ABOUT THIS TASK: Look below. Copy each line that has "computer" in it.

DATASET:
--- START ---

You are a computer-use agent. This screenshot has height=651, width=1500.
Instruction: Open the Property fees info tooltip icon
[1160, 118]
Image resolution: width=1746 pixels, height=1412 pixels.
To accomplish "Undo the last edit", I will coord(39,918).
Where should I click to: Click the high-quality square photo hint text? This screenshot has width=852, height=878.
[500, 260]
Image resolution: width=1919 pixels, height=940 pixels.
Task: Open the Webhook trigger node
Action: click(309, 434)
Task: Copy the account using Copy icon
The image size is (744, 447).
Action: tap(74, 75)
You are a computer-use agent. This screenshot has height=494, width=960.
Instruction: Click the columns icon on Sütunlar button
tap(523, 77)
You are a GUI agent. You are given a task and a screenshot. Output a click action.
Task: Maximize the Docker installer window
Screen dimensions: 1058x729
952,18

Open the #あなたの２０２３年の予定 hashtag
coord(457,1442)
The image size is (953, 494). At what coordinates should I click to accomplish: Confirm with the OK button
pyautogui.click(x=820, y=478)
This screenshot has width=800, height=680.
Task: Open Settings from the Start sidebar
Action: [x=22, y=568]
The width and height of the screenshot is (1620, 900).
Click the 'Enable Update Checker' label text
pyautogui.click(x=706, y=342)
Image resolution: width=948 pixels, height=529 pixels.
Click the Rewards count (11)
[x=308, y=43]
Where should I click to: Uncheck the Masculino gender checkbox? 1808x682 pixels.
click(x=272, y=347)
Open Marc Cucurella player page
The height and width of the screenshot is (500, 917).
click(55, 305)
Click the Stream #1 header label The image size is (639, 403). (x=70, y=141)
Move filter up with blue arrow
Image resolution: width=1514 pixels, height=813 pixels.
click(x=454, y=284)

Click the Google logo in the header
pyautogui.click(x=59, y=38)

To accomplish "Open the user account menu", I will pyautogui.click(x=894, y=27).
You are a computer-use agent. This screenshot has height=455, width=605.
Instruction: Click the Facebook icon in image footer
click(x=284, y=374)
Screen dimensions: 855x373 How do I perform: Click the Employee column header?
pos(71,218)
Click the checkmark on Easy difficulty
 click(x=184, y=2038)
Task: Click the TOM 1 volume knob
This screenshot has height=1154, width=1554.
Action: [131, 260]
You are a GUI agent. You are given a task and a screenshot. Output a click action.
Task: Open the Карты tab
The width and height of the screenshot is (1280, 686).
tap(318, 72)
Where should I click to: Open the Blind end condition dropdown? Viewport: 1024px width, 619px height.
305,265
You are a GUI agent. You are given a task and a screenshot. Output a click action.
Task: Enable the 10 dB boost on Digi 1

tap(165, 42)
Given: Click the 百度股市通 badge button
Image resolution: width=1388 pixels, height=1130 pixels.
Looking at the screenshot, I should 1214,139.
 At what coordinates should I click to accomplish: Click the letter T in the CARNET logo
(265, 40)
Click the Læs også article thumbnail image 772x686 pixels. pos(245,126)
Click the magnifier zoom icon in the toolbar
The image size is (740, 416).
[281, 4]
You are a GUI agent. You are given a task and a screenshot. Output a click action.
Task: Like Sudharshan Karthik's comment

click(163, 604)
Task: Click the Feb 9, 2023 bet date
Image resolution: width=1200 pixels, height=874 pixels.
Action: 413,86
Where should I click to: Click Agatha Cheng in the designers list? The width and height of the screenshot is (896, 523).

--- END ---

SOLUTION BELOW:
You are a computer-use agent. This screenshot has height=651, width=1500.
You are a computer-use agent. This screenshot has height=494, width=960.
You are a computer-use agent. This screenshot has height=455, width=605.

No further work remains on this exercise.